Families of our guides were directly touched by this tragedy. This is not an issue about which casualties want to speak, even to their children. Mother of Maika, one of our guides, died a from cancer few years ago as a result of being radiated. Maika mentions that her mother had never told her about those tragic days. It might have been a traumatic experience for her or she might have thought that no words could describe that and it was better to keep silent about it. After her mum’s death, Maika found her diary while she was tidying up her things. In that diary there were notes of 6 August 1945 and other days. Maika’s mother was at school that day, whereas her parents and two brothers – one seven-year-old and another six-month-old – stayed at home which was situated near the epicenter of the atomic bomb explosion. Maika’s mother remembered very well that it was a beautiful sunny day. She was cleaning windows at school. Suddenly something strange happened: terrible silence, and then an unimaginable bang, noise, terrifying darkness and the sun which looked like the moon.
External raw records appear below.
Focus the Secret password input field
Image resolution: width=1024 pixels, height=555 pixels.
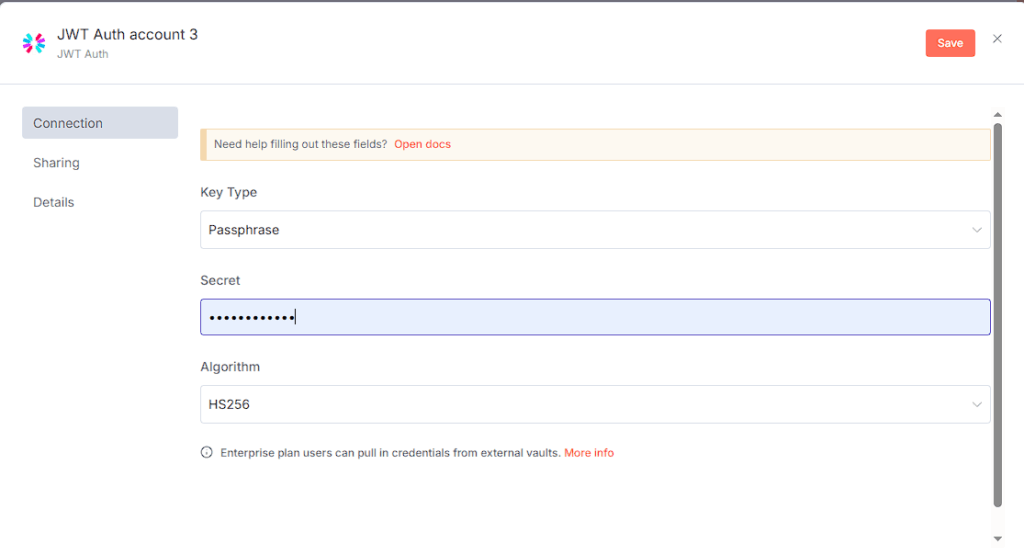pos(594,317)
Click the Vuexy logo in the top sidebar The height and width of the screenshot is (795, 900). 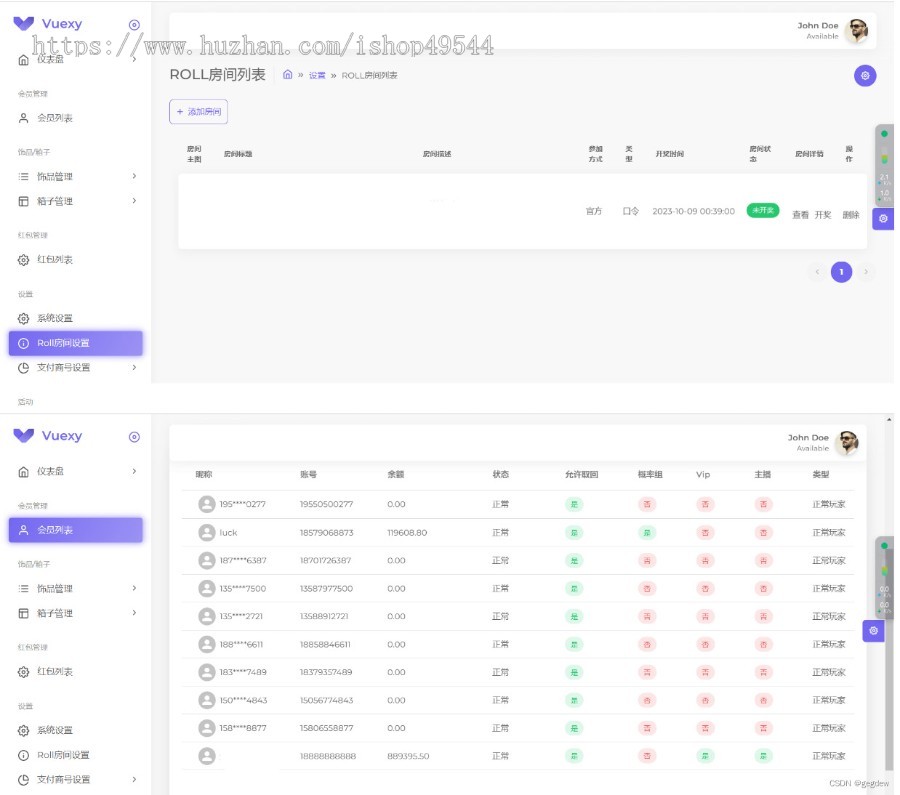[x=48, y=24]
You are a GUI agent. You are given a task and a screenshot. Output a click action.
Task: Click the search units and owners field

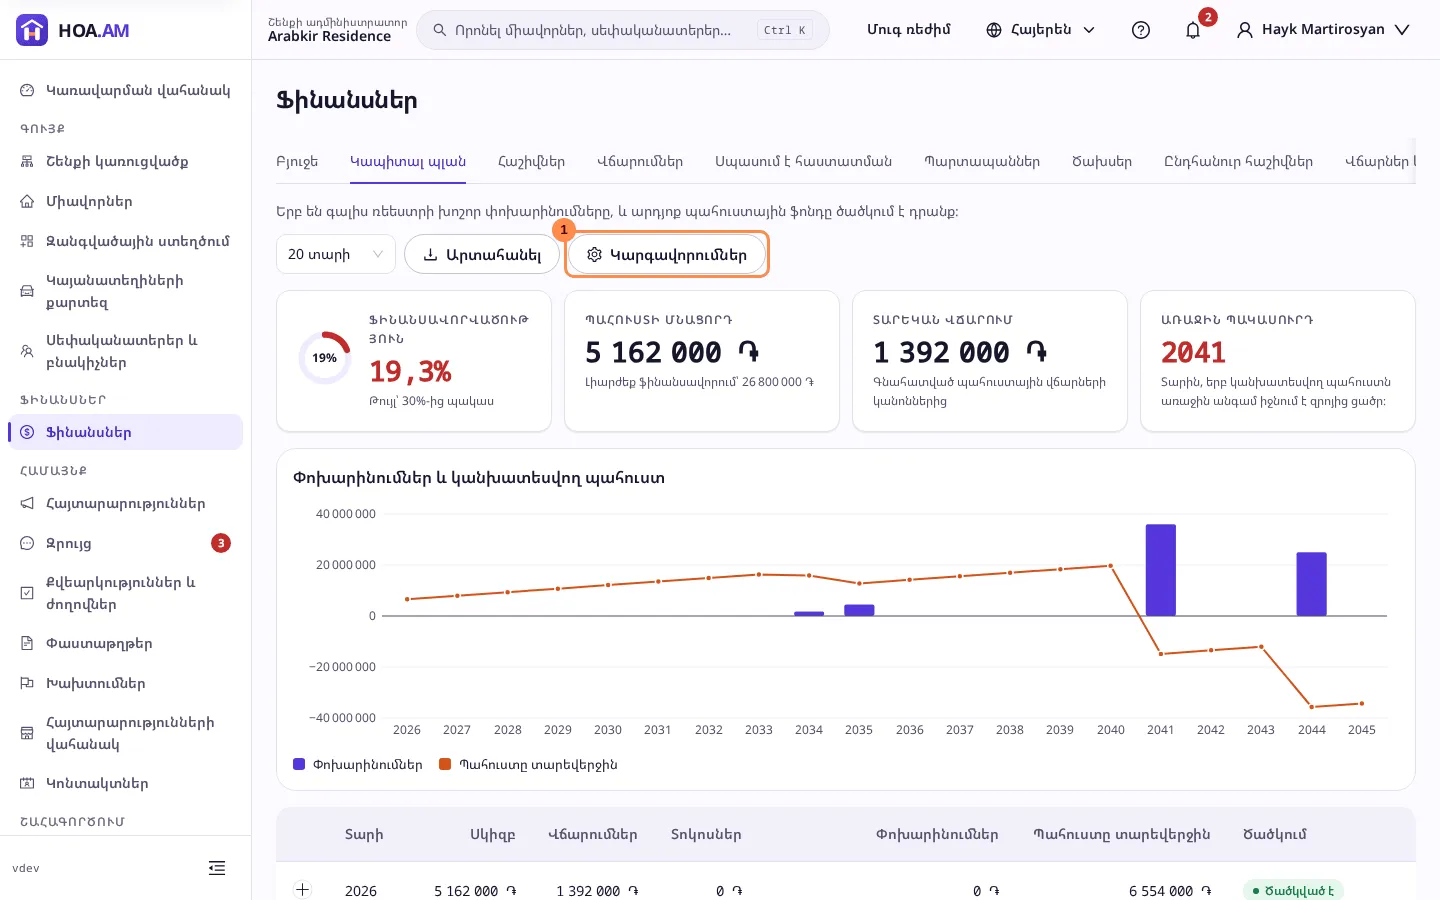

However, she was to face up a real tragedy, when the fires of the inflamed city were vanishing, and she was going towards her house. There were a lot of ruins around. She was passing hundreds of burnt dead bodies. Those who were alive differed from the dead as they were desperately looking for water which was not anywhere. In this terrifying scenery she got home. And here she experienced the tragedy fully. Everyone of her family was killed, except for her six-month-old brother. Her older – seven-year-old brother was holding him in his arms and was protecting him with his body from deadly bomb blast, although he had been killed himself. But this heroic sacrifice seemed in vain – the six-month-old brother died after seven days because of radiation and wounds.
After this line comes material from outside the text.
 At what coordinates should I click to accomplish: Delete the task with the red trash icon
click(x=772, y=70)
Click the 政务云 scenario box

While listening to this story everybody on the bus was crying. When Maika finished her story and was wiping her tears discreetly, we started praying for victims of this tragedy and so that it would never happen again. Maika knew the intention of our prayer and with her concentration and tears, she was joining in with words said in the Polish language. Suffering, compassion and tears joined us together and opened us to one another much more. In Maika’s behavior we noticed a change. In this, somehow, learned official politeness and kindness, there was a note of warm-hearted and authentic friendliness, nearly family closeness. Maika said that the Japanese did not feel any hatred or grudge to those who had done it, and added: ‘We were not without any guilt for it, either’. If today we are mentioning those events, we are doing it only so that there would not ever be such a tragedy.